- Instructions for the task: Copy out the following column on development theory in full, word for word, with no changes.

- Provided passage:
___
Fri | Nov 16, 2018

Peter Espeut | Voting for change

Published:Friday | October 28, 2016 | 12:00 AM

One of the deceptions built into the dominant development theory driving much of the global economy is that countries in the world may be divided into two groups: developed countries and developing countries.There is a presumption that 'developed' countries set the standard for national achievement towards which 'developing' countries aspire and strive, to one day become 'developed' themselves.

'Developing' countries are then pressured to adopt the political systems and value systems of the so-called 'developed' countries. This approach to the possibility and alignment of development operates in the best interest of the so-called developed countries and certainly puts them in a positive light.

At the level of development theory, this mindset was discredited decades ago (in the 1970s) by the Dependency Theory of Andre Gunder Frank, who posited that the two groups into which countries may be divided are 'developed' countries and 'underdeveloped' countries and that the former are developed at the expense of the latter. He could not find any 'developed' country that had previously been 'underdeveloped', giving the lie to the optimistic term 'developing'. In a cute turn of phrase, he argued that in so-called 'developing' countries, the only development taking place is the development of underdevelopment, which is really the underdevelopment of development.
___
- Data entries:
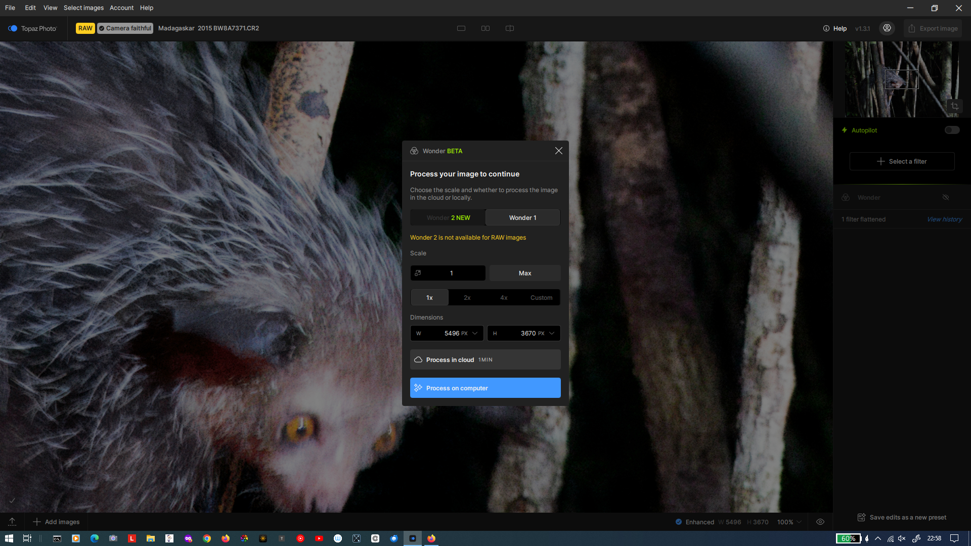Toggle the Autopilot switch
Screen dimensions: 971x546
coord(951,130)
___
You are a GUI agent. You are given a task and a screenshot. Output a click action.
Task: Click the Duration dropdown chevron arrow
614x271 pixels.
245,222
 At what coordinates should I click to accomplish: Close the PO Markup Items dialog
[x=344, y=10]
___
- Solution:
Fri | Nov 16, 2018

Peter Espeut | Voting for change

Published:Friday | October 28, 2016 | 12:00 AM

One of the deceptions built into the dominant development theory driving much of the global economy is that countries in the world may be divided into two groups: developed countries and developing countries.There is a presumption that 'developed' countries set the standard for national achievement towards which 'developing' countries aspire and strive, to one day become 'developed' themselves.

'Developing' countries are then pressured to adopt the political systems and value systems of the so-called 'developed' countries. This approach to the possibility and alignment of development operates in the best interest of the so-called developed countries and certainly puts them in a positive light.

At the level of development theory, this mindset was discredited decades ago (in the 1970s) by the Dependency Theory of Andre Gunder Frank, who posited that the two groups into which countries may be divided are 'developed' countries and 'underdeveloped' countries and that the former are developed at the expense of the latter. He could not find any 'developed' country that had previously been 'underdeveloped', giving the lie to the optimistic term 'developing'. In a cute turn of phrase, he argued that in so-called 'developing' countries, the only development taking place is the development of underdevelopment, which is really the underdevelopment of development.